04:47pm Tuesday 26 September 2017

Research on gonorrhea uncovers new immune system trigger

TORONTO, ON — Researchers at the University of Toronto have uncovered how Gram-negative bacteria — a broad class of bugs that cause diseases ranging from gonorrhea to diarrhea and pneumonia — can trigger a reaction from our immune system. This discovery could lead to new therapies and treatments that use the immune system to fight infections instead of antibiotics.

Graduate student Ryan Gaudet, who works in the lab of Professor Scott Gray-Owen, made the breakthrough while investigating gonorrhea.

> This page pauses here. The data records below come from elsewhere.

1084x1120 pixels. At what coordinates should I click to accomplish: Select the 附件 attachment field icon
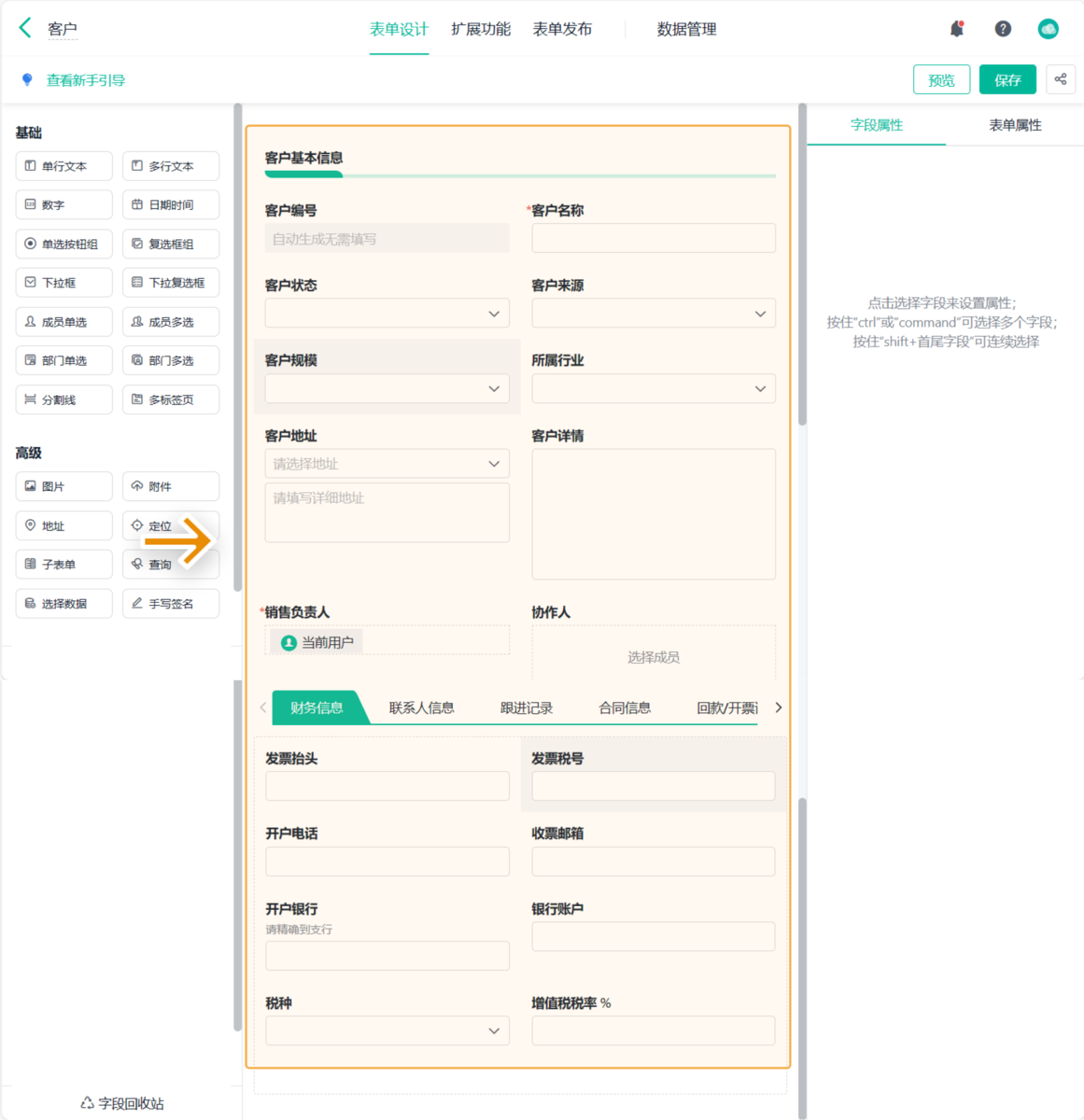(171, 486)
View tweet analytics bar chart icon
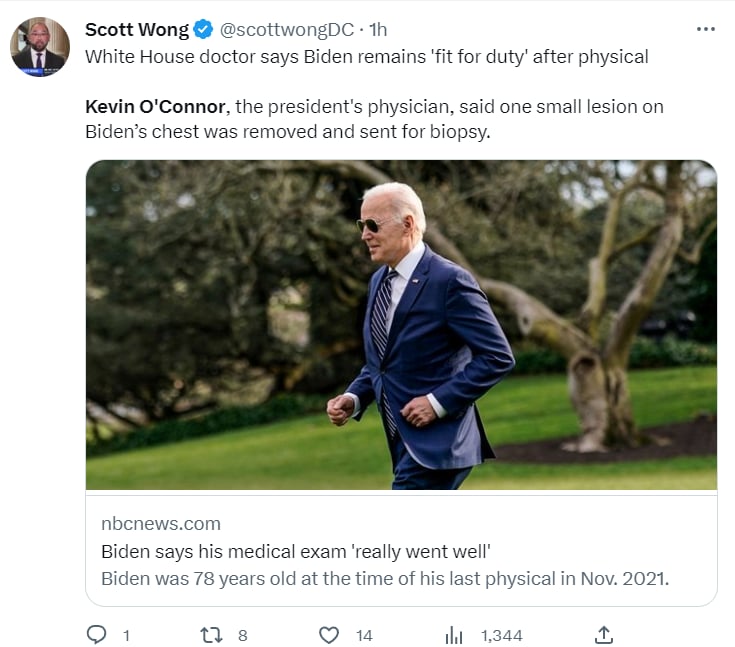Image resolution: width=735 pixels, height=647 pixels. 453,635
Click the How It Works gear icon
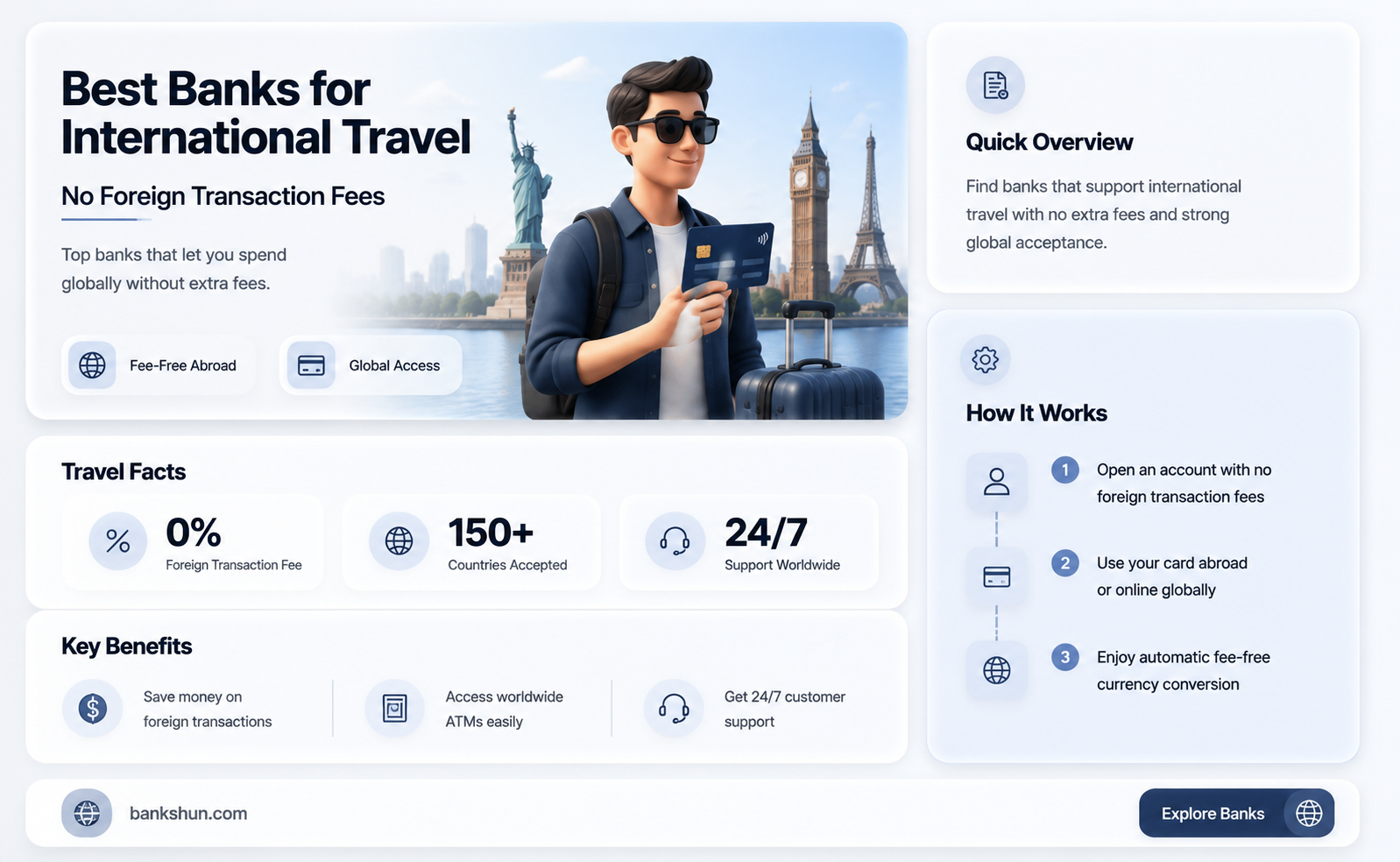 (x=986, y=359)
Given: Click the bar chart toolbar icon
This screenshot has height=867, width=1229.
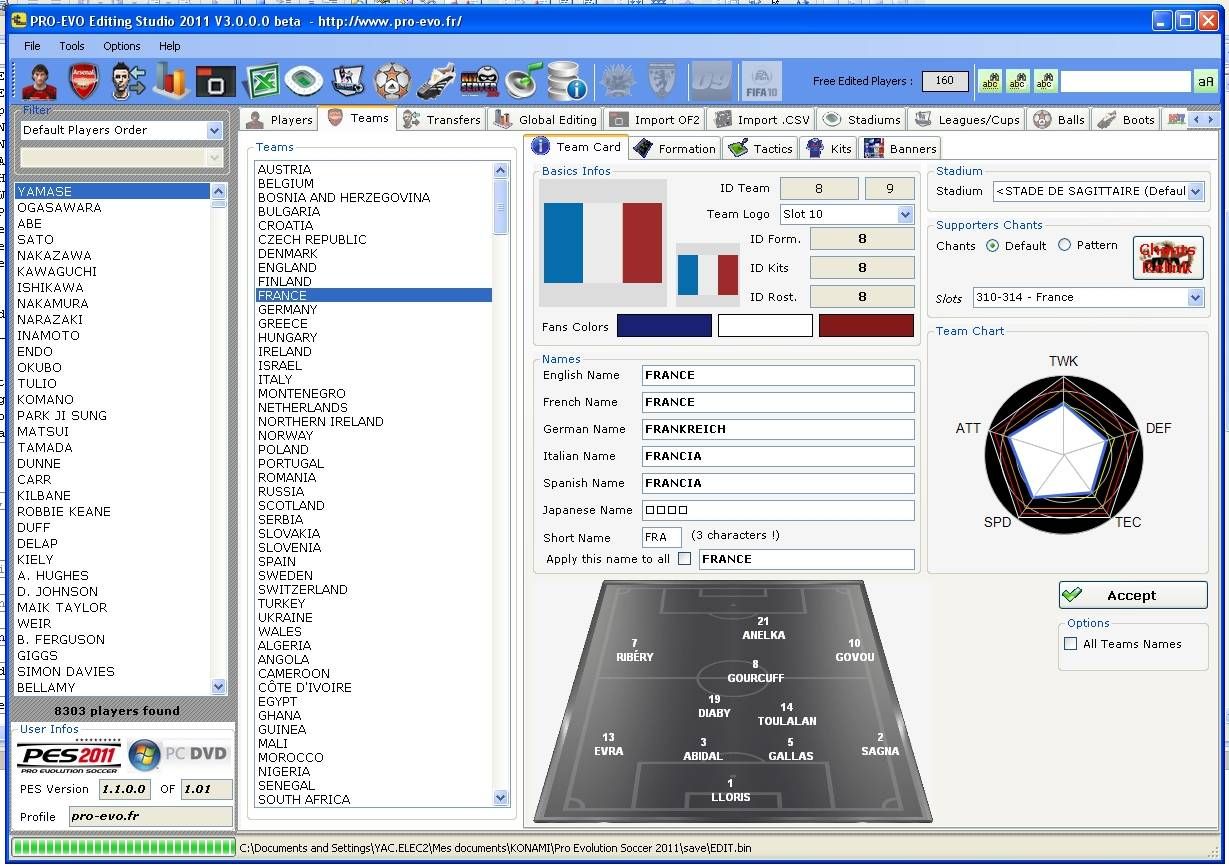Looking at the screenshot, I should click(171, 81).
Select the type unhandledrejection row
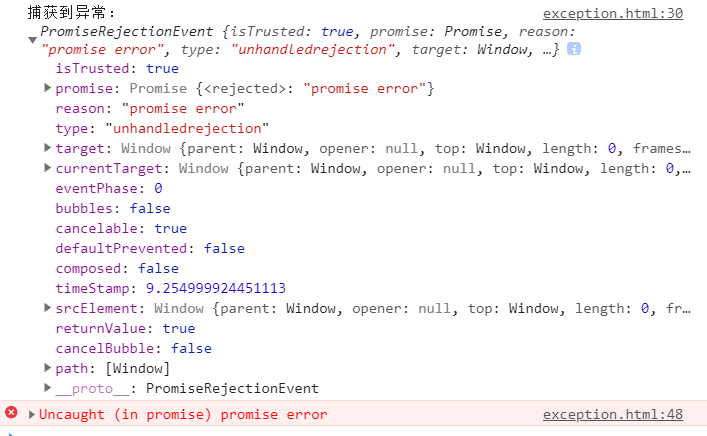707x436 pixels. pos(162,129)
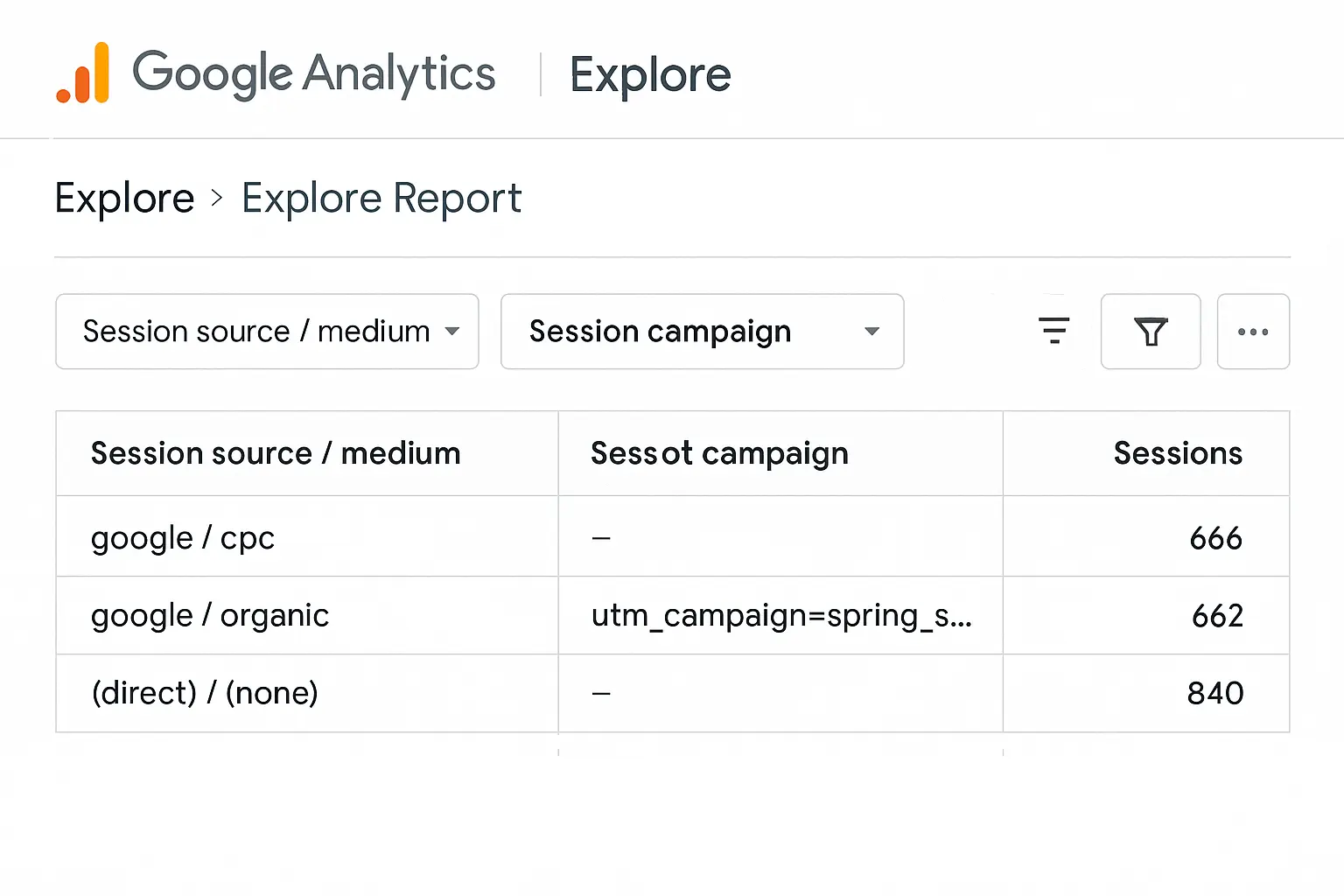Viewport: 1344px width, 896px height.
Task: Click the truncated utm_campaign=spring_s... cell
Action: click(781, 615)
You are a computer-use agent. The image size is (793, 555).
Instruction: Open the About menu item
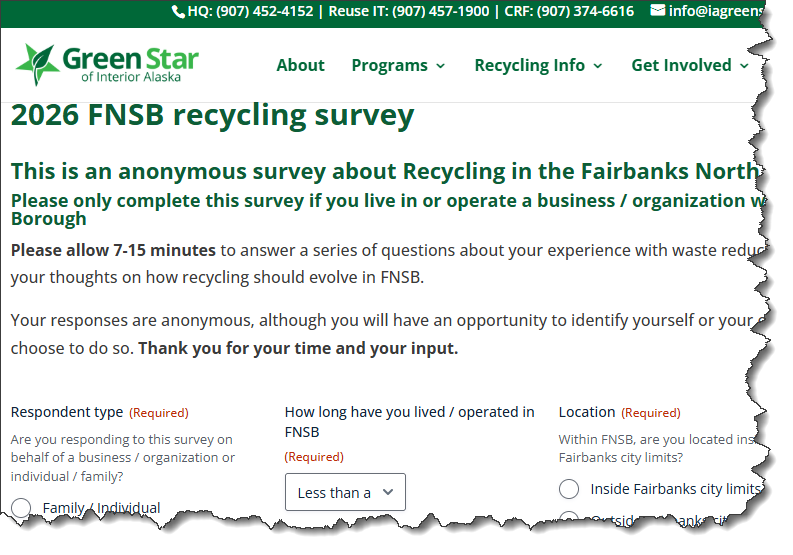pyautogui.click(x=300, y=66)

“This is a great example of how basic science research can lead to an unexpected discovery,” says Gray-Owen, who is a professor of molecular genetics. He investigates how bacteria are able to invade healthy tissue and evade our otherwise effective immune responses. Neisseria gonorrhoeae, the bacteria that causes gonorrhea, is especially crafty.

Gonorrhea is a re-emerging problem because antibiotic-resistant superbugs have begun to appear, including in the USA and Canada. The World Health Organization estimates that there are nearly half a million new cases of gonorrhea occurring each day. Many people infected show no signs or symptoms as these stealthy bacteria avoid detection by the immune system. However, if it becomes exposed, the immune system kicks into high gear, sometimes with devastating results. In these cases, it can cause an overwhelming immune response that attacks not only the bacteria, but also surrounding tissue. In fact, gonorrhea remains a leading cause of uterine scarring and sterility in women, and it can blind infants who are born to infected mothers.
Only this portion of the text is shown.